**WRITTEN EXERCISE**
Duplicate the following lines verbatim, beginning at the line that contains "I will point(107,696)." and stopping after the line that contains "The height and width of the screenshot is (854, 1286).".

-------- SUPPLIED RECORDS

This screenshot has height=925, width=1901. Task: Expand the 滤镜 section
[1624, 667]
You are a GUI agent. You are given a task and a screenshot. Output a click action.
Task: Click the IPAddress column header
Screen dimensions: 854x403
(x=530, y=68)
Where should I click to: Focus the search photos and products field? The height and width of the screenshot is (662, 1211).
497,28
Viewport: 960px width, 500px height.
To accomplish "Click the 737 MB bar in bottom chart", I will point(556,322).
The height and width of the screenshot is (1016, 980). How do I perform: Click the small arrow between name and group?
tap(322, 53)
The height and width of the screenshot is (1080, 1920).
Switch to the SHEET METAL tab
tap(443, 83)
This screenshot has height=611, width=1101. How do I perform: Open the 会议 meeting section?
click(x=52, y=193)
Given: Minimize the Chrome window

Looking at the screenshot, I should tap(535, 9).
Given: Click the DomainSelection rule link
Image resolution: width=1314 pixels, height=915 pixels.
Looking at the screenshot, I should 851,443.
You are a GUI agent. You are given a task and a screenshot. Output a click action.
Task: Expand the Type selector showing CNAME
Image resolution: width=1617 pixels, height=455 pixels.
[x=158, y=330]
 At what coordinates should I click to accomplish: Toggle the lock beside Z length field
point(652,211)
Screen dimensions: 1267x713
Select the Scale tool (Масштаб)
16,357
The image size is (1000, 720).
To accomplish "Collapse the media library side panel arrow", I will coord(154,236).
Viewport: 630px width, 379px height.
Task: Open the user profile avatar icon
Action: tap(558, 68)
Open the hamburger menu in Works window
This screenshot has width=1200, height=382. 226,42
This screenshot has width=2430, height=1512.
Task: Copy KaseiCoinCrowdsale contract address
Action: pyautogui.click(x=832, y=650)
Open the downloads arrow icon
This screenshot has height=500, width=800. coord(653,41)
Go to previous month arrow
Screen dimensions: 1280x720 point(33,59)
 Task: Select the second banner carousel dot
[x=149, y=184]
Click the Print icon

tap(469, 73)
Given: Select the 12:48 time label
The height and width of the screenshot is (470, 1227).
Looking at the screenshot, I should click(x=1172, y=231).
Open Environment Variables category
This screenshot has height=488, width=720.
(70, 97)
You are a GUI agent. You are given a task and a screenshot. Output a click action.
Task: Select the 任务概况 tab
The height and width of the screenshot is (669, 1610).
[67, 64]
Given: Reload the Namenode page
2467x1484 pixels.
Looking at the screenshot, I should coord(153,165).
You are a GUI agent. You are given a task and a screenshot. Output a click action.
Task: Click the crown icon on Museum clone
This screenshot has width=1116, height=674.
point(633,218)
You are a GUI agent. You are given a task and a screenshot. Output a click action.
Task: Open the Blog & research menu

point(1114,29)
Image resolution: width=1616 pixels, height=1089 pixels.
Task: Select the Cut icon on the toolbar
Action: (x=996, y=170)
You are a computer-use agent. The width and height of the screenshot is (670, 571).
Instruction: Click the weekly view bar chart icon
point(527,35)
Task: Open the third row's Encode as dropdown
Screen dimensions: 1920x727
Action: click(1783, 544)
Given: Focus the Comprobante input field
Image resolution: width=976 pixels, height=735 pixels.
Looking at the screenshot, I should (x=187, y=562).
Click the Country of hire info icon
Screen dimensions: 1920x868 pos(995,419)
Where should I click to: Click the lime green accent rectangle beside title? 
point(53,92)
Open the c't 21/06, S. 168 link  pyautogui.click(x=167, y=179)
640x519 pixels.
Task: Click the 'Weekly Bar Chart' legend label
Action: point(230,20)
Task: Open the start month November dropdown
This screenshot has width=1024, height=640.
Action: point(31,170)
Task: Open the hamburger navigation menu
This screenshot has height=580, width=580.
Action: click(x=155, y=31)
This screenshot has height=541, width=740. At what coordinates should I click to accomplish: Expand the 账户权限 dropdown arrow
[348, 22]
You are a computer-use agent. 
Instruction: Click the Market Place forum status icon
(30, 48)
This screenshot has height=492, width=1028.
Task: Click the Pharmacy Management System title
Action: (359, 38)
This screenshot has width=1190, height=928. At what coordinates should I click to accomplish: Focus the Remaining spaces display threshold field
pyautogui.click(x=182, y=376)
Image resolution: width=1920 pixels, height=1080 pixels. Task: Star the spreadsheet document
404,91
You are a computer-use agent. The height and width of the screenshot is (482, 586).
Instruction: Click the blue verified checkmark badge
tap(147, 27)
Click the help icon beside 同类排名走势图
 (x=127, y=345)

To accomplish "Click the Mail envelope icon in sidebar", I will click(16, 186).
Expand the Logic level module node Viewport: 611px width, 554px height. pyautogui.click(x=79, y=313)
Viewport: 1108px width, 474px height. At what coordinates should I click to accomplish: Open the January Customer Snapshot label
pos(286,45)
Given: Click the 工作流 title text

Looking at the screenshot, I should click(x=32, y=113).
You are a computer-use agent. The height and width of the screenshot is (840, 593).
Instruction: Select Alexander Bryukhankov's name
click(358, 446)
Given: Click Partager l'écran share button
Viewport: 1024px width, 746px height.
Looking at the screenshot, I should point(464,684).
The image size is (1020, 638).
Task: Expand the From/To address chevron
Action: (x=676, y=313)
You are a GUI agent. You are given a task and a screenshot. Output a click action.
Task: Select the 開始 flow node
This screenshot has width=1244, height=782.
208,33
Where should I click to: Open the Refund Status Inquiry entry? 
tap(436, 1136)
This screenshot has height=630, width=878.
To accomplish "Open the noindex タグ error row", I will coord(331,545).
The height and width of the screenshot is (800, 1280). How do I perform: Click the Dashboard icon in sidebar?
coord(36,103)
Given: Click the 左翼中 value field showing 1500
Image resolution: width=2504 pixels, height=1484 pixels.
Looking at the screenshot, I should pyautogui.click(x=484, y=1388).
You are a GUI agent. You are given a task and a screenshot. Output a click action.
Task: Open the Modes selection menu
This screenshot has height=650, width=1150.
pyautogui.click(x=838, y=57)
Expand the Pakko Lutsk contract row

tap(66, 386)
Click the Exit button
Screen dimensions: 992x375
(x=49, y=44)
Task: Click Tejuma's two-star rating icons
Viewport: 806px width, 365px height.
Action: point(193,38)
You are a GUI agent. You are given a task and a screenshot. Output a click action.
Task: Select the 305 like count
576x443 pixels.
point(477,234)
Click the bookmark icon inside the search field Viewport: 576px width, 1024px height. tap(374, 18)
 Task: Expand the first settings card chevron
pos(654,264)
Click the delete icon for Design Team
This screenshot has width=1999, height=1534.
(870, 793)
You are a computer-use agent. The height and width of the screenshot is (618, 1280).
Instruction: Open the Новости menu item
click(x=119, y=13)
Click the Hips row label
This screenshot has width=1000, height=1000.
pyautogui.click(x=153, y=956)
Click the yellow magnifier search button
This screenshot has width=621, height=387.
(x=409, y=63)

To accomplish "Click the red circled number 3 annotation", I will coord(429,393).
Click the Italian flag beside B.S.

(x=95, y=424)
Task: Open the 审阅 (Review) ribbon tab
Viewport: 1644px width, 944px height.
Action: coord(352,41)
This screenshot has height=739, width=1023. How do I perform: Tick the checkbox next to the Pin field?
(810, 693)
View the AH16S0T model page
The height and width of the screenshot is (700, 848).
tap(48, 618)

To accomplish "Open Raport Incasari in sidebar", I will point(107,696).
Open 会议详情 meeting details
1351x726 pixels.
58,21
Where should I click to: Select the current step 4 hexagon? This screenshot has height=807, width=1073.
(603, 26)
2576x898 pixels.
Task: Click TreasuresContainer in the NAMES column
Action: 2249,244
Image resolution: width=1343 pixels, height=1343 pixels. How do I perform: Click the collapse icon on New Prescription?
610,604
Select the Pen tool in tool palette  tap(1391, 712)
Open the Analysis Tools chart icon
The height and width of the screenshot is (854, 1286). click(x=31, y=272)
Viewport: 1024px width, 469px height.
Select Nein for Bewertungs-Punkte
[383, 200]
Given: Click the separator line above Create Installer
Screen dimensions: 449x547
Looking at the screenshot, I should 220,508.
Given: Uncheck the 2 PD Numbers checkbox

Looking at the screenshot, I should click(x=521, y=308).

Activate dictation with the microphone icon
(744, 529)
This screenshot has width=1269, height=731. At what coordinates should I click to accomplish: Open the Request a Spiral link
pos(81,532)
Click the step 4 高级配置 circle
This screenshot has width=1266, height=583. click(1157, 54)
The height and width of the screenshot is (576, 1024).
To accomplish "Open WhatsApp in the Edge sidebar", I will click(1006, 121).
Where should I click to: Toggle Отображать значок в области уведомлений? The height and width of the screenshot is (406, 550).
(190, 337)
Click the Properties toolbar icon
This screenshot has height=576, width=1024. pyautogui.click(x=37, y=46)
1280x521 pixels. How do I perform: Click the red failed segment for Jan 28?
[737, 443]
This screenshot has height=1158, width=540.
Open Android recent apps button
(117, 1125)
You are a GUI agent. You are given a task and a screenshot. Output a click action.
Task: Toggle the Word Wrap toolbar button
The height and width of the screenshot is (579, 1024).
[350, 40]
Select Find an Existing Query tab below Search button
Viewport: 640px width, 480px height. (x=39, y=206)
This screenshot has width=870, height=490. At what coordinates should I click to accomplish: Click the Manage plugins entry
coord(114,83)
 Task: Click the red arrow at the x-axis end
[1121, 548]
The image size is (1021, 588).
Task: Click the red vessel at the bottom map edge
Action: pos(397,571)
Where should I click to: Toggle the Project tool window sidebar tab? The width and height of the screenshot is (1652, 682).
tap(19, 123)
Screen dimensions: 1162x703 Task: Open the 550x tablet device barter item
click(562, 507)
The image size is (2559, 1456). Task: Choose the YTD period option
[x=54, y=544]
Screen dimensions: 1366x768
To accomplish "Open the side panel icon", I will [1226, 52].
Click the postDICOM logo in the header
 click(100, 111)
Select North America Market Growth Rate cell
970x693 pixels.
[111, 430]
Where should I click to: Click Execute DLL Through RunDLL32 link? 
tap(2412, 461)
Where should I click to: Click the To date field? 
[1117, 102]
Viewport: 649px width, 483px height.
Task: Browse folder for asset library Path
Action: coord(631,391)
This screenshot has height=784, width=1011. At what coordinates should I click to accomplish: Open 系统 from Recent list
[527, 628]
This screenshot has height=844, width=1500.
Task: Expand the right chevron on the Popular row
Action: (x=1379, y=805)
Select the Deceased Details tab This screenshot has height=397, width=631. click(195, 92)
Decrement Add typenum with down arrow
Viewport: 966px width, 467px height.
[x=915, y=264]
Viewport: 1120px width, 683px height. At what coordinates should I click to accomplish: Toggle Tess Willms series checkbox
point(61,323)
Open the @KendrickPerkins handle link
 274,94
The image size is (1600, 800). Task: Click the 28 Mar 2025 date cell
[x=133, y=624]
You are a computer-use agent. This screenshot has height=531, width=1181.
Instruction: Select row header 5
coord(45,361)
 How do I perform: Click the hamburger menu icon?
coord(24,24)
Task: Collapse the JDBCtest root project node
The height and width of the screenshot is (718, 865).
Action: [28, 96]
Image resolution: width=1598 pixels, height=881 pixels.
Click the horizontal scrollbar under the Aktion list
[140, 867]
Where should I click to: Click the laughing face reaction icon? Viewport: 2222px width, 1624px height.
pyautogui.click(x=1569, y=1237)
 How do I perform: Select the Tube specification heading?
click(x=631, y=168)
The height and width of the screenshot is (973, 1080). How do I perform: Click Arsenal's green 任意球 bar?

----------------

**OUTPUT FOR THIS TASK**
To accomplish "Open Raport Incasari in sidebar", I will point(107,696).
Open 会议详情 meeting details
1351x726 pixels.
58,21
Where should I click to: Select the current step 4 hexagon? This screenshot has height=807, width=1073.
(603, 26)
2576x898 pixels.
Task: Click TreasuresContainer in the NAMES column
Action: 2249,244
Image resolution: width=1343 pixels, height=1343 pixels. How do I perform: Click the collapse icon on New Prescription?
610,604
Select the Pen tool in tool palette  tap(1391, 712)
Open the Analysis Tools chart icon
The height and width of the screenshot is (854, 1286). click(x=31, y=272)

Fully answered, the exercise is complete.